PROBLEM DETAILS:
Continue the passage on fire detection and alarm devices, picking up right after its final sentence.

--- start of SOURCE TEXT ---

1 Detection and alarm devices
A basic fire detection system consists of two parts, detection and annunciation. An automatic detection device, such as a heat, smoke or flame detector, ultraviolet or infrared detectors or flame flicker, is based on detecting
the byproduct of a combustion. Smoke detectors, of both ionization and optical types, are the most commonly used
detector devices. When a typical detector of this type enters the alarm state its current consumption increases
from the pA to the mA range (say, from a mere 15pA in the dormant mode to 60 mA) in the active mode. Inmany detectors the detector output voltage is well defined under various operating conditions, such as those
given in Table 1. The more sensitive the detector, the more susceptible it is to false alarms. In order to control the
detector precisely, either of the following methods is used: a coincidence technique can be built into the detector, or a filtering technique such that a logic circuit becomes active only if x alarms are detected within a time period T. The detection technique depends greatly on the location and plant being protected; smoke detectors are used for sleeping areas, infrared or ultraviolet radiation are used when flammable liquids are being handled, heat detectors are used for fire suppression or extinguishing systems. In general, life and property protection have different approaches.

--- end of SOURCE TEXT ---
--- start of PROVIDED INFORMATION ---

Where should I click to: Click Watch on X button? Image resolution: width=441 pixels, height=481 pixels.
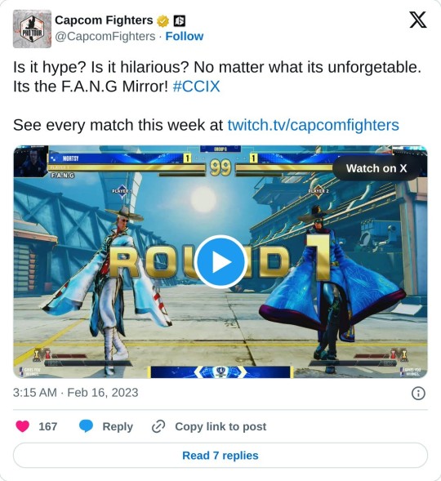click(x=376, y=168)
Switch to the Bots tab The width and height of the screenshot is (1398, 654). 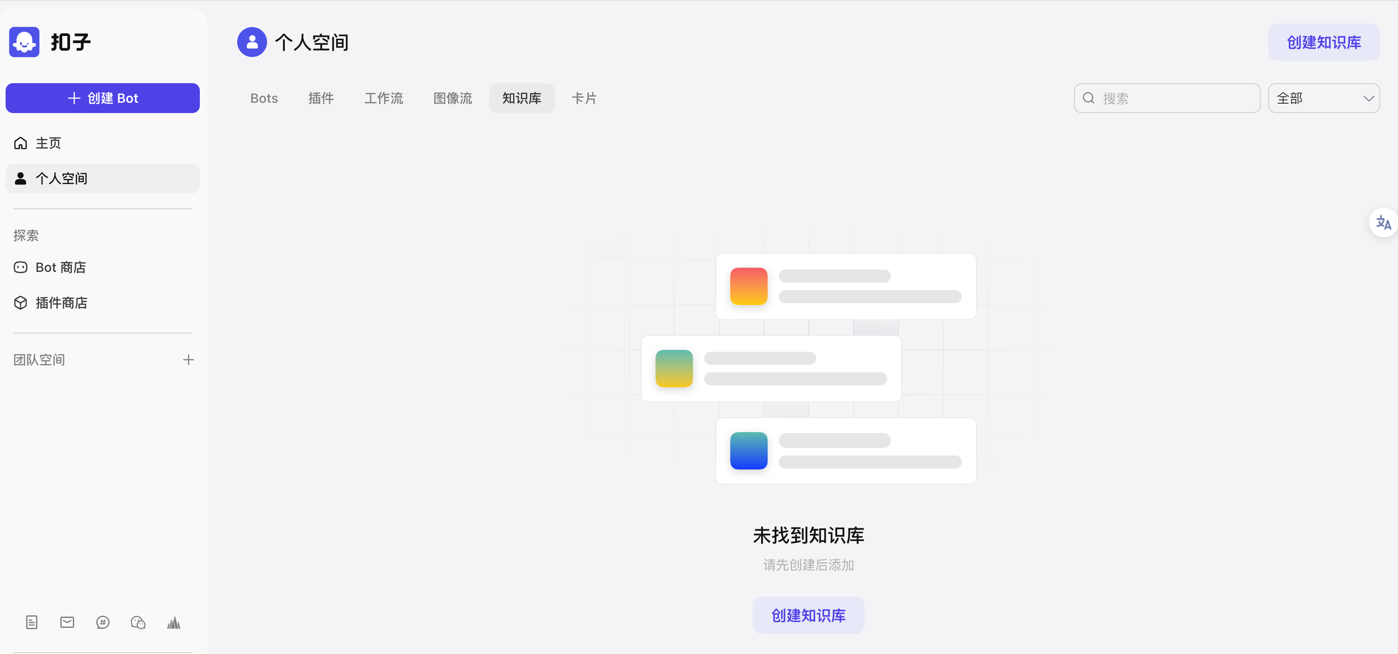tap(264, 98)
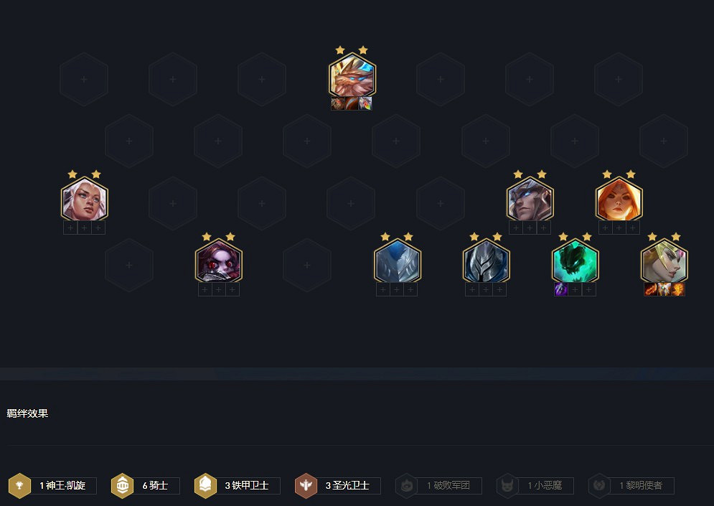Click the 1 神王·凯旋 trait badge
Image resolution: width=714 pixels, height=506 pixels.
52,485
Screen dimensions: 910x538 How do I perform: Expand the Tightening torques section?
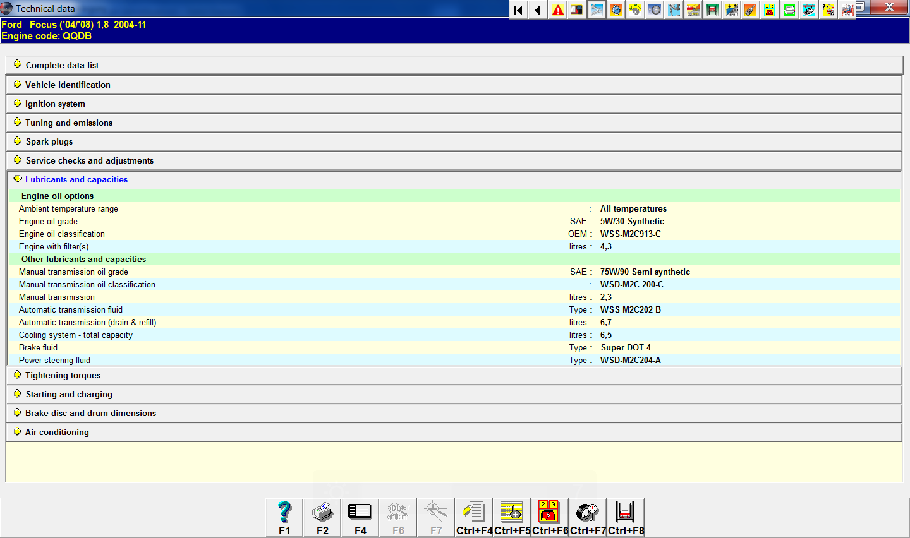(63, 375)
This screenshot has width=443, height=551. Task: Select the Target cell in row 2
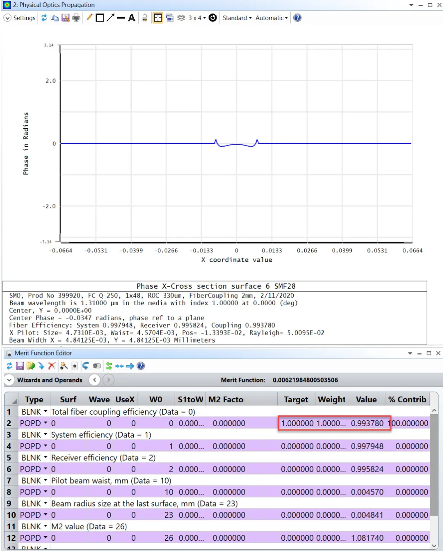click(x=297, y=423)
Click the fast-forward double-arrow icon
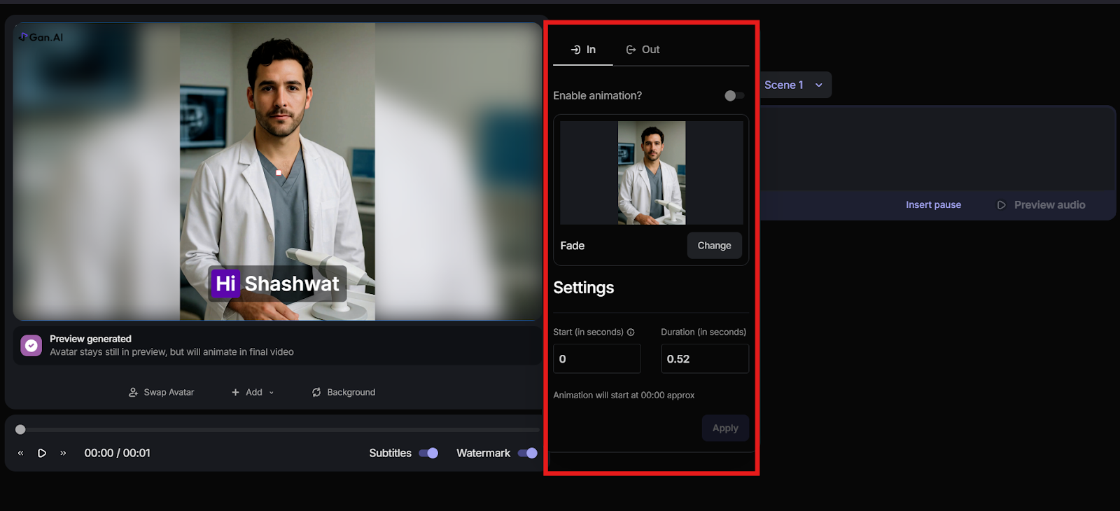Viewport: 1120px width, 511px height. [63, 454]
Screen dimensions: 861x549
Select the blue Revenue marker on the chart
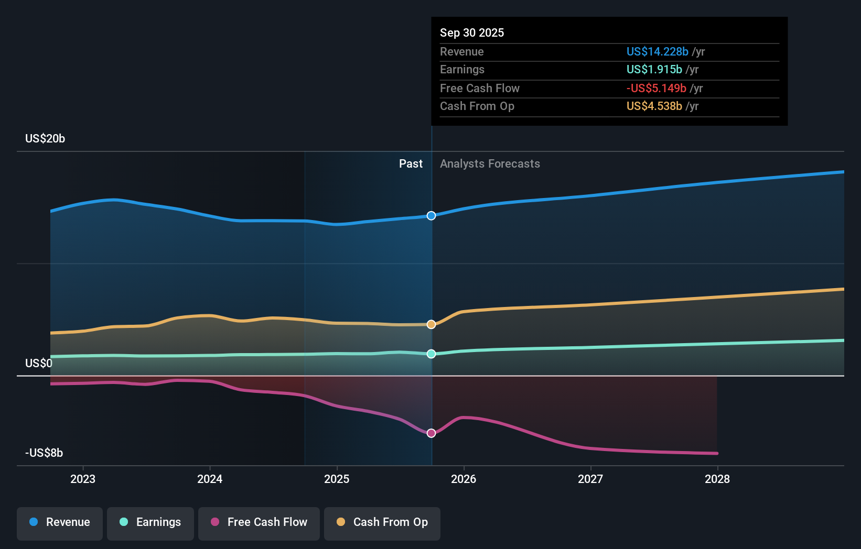pyautogui.click(x=431, y=215)
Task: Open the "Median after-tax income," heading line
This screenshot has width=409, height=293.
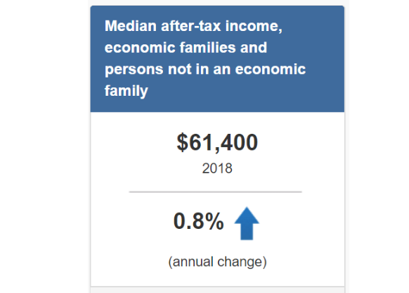Action: (193, 26)
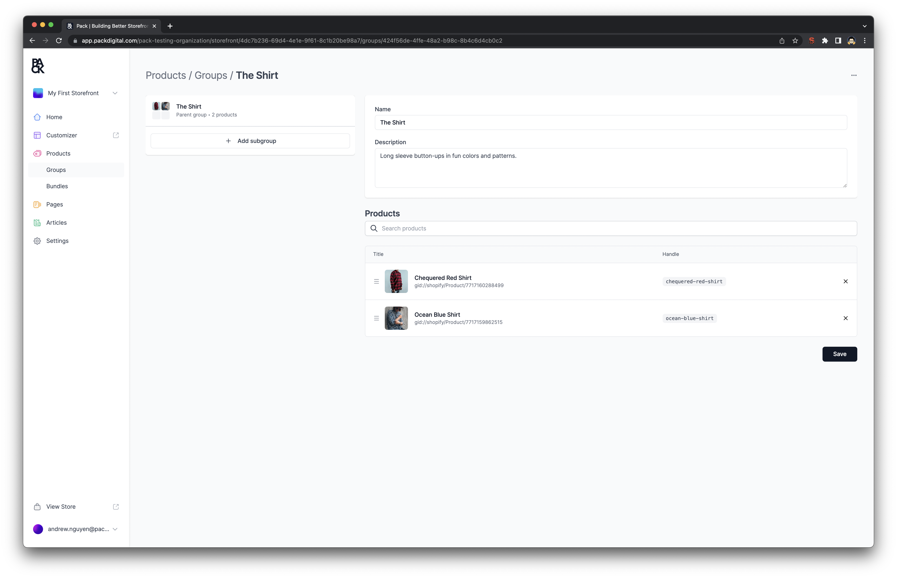The width and height of the screenshot is (897, 578).
Task: Click the Groups breadcrumb link
Action: click(x=211, y=75)
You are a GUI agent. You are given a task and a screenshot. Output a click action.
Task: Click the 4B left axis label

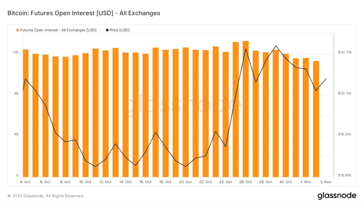coord(16,135)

--- end of PROVIDED INFORMATION ---

REPLY TO THE TASK:
Alarm devices, apart from the usual audible or visible alarms, may incorporate solid state sound reproduction and emergency voice communication or printers that record time, date, location and other information required by the standard code of practice for fire protection for complex plants. Heaviside [4] has an excellent
review of all types of detectors and extinguisher systems.
1.1 Control philosophy and division of labour
Our control philosophy is implemented hierarchically. Three levels of system hierarchy are implemented, with two levels of decision making. There is no communication between equipment on the same level. Interaction between levels occurs by upwards transfer of information regarding the status of the subsystems and downwards transfer of commands. This is shown in Fig. 1 where at level 1 is the central station microcomputer and is the ultimate decision maker (when not in manual
mode). At level 2 are the local controllers, which reside in the local stations. At level 3 are the actual detectors and actuators. A manual mode of operation is provided at all levels.
Information regarding the status of all detectors is transmitted on a per area basis to the local controllers. Their information is condensed and transmitted upward to the central microcomputer. Transfer of status is always unidirectional and upwards. Transfer of commands is always unidirectional and downwards, with expansion at the local control level. This approach preserves the strict rules of the hierarchy for exact monitoring detection and alarm systems associated with high risk plants.
The classification of the two layers of controls is based upon layers of decision making, with respect to the facts that
(a) When the decision time comes, the making and implementation of a decision cannot be postponed
(b) The decisions have uncertainty
(c) It will isolate local decisions (e.g. locally we might have an alarm although there may be a fault with the system)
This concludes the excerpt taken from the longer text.